[Begin Records shown]

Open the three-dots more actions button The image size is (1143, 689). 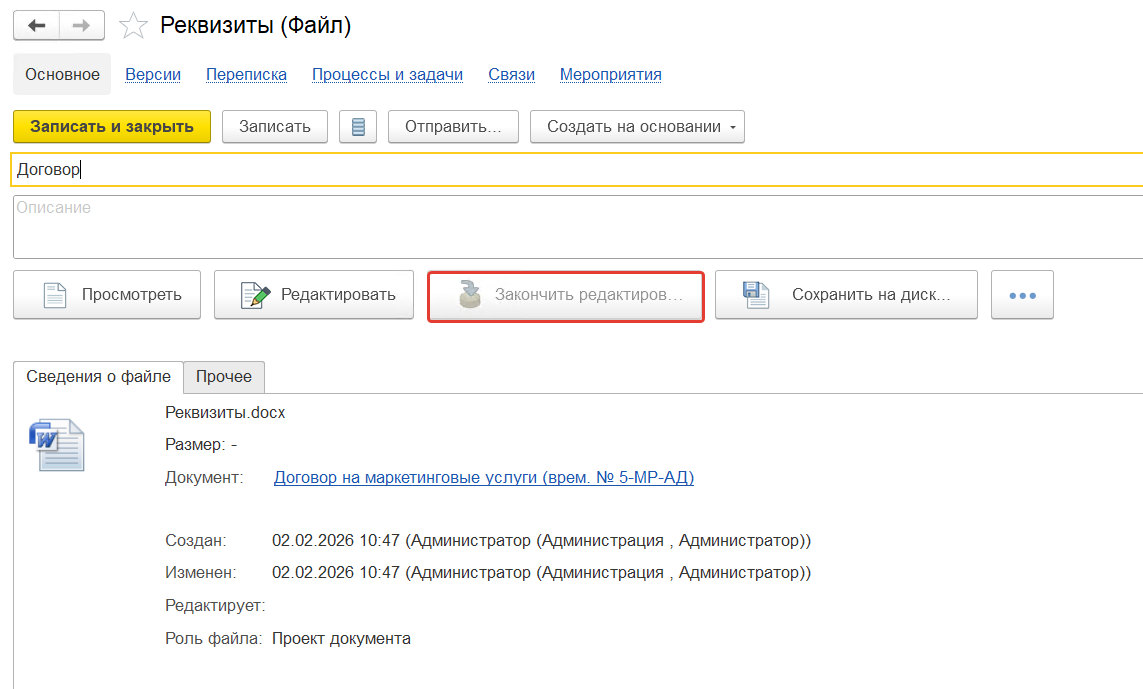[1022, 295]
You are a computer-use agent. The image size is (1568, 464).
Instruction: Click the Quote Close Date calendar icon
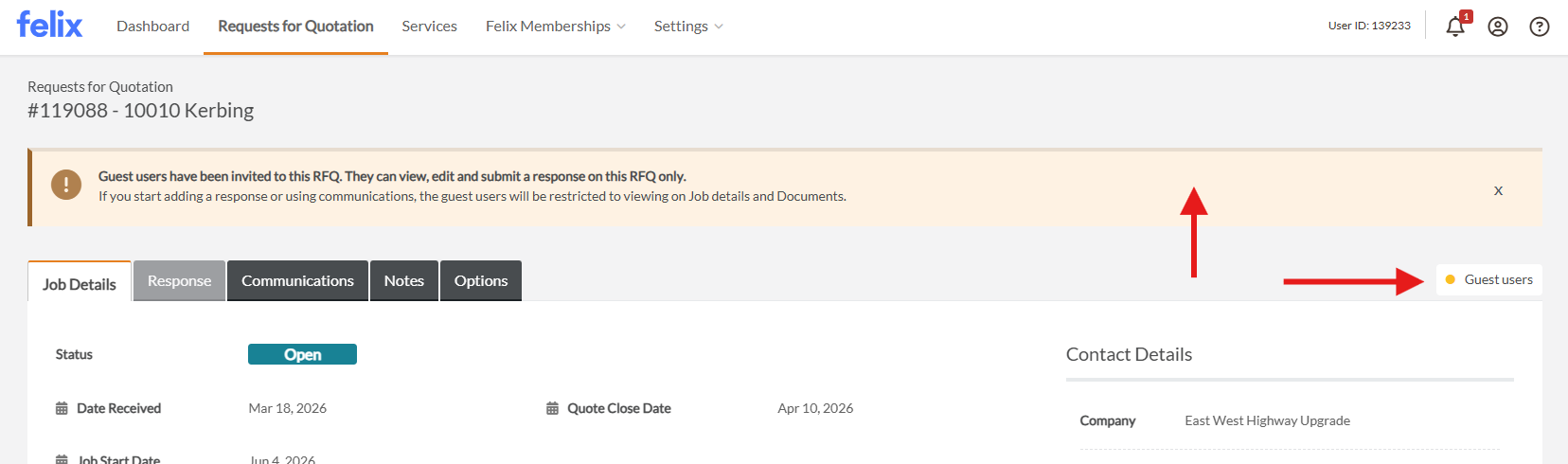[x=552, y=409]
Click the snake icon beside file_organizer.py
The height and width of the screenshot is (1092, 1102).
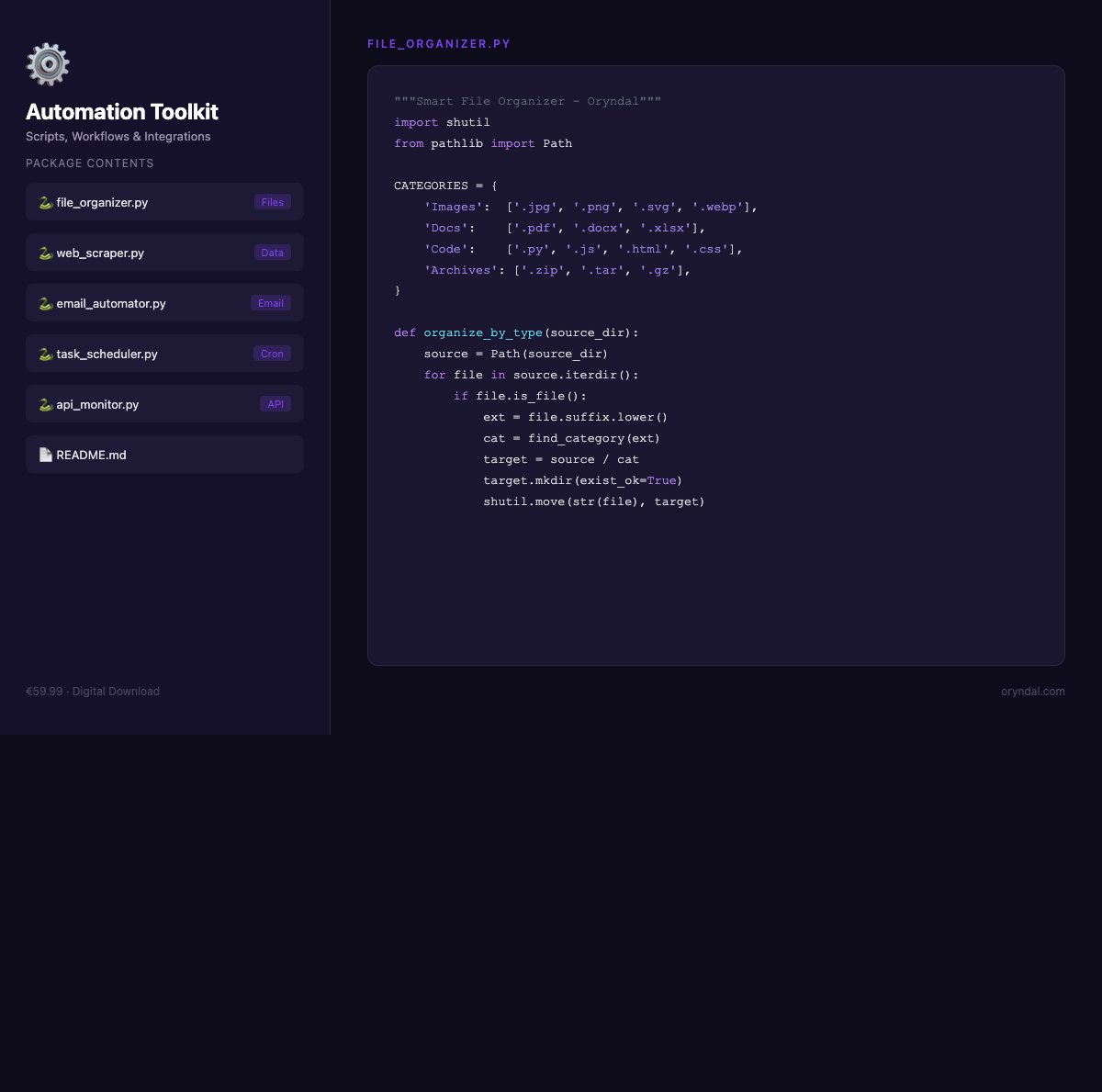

[End Records shown]
[Begin Records shown]

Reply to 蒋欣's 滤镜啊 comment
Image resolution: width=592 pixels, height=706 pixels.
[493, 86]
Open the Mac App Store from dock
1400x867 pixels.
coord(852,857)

[End Records shown]
[Begin Records shown]

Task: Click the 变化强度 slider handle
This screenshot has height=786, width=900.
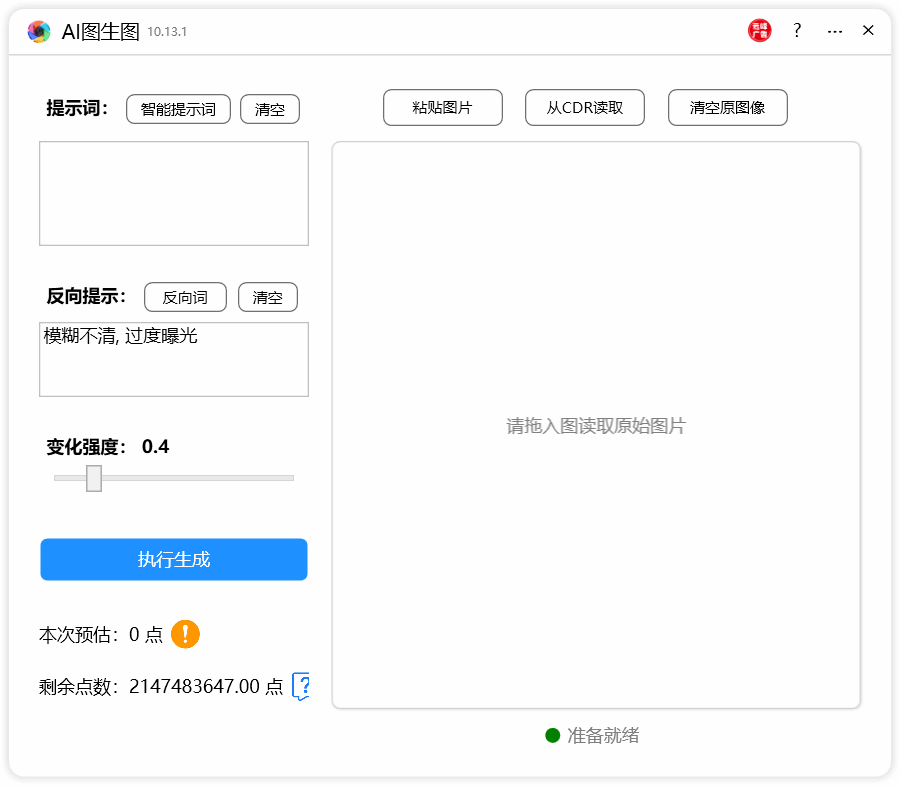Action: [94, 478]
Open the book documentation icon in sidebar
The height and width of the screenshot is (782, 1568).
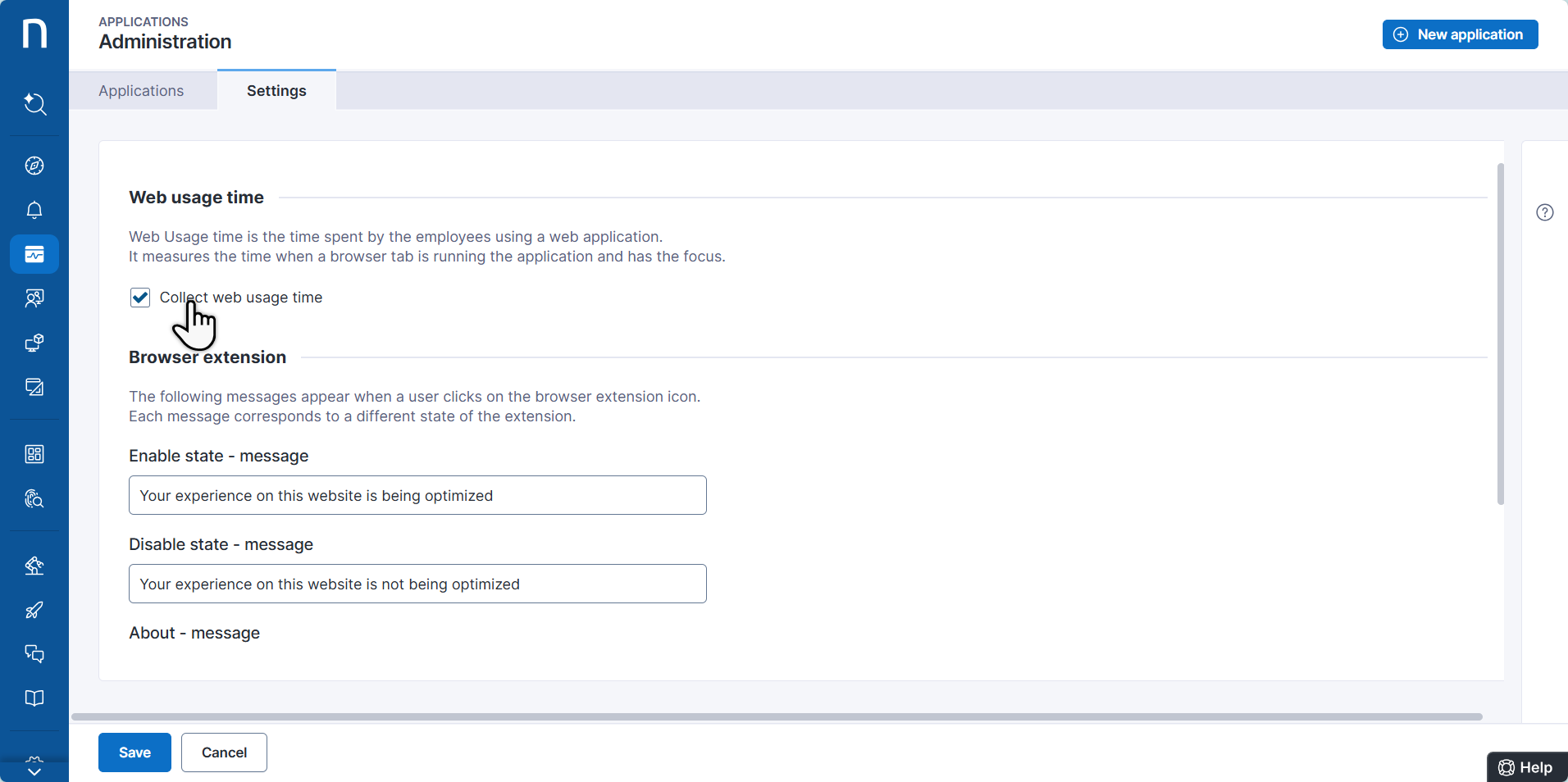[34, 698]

[End Records shown]

Could you switch "Click" to "Tap" in the part of the listing that opens with the line containing "You are a computer-use" and closes with the line containing "The height and width of the screenshot is (1092, 1102).", keeping everything else the same? Return only those lines, without the pictures.

You are a computer-use agent. The image size is (1568, 464).
Instruction: Tap the Quote Close Date calendar icon
[x=552, y=409]
Tap the snake icon beside file_organizer.py
The height and width of the screenshot is (1092, 1102).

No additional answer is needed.